WORK ORDER: Give a single number in reply. It is the count of lines below that contain the string "Trials".
[[ EXTRACTED RECORDS open ]]
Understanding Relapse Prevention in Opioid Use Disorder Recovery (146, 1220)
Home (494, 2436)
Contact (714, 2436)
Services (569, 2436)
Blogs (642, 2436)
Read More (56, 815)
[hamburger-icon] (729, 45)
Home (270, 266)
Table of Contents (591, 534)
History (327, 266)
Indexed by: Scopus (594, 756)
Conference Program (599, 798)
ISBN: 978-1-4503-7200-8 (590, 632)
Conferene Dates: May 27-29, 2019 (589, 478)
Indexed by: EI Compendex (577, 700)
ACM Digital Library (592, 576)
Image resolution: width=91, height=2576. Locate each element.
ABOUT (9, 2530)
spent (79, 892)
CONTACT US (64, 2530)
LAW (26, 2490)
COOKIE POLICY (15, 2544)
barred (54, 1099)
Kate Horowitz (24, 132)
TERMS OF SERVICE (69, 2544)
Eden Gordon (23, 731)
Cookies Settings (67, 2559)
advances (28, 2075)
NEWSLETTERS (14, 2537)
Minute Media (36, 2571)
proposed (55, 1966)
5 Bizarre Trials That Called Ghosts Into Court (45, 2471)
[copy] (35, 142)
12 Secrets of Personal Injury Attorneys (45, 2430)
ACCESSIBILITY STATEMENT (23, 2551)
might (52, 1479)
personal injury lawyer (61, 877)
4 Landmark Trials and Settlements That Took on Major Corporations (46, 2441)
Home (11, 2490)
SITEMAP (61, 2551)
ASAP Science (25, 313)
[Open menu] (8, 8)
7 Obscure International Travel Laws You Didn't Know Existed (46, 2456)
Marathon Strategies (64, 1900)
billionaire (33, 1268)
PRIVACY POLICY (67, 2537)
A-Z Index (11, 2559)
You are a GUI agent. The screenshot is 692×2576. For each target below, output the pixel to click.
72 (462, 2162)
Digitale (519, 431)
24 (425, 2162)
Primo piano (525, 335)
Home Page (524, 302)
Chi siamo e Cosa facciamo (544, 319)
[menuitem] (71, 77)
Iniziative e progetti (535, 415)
[[ EXTRACTED RECORDS closed ]]
ANSWER SPACE: 2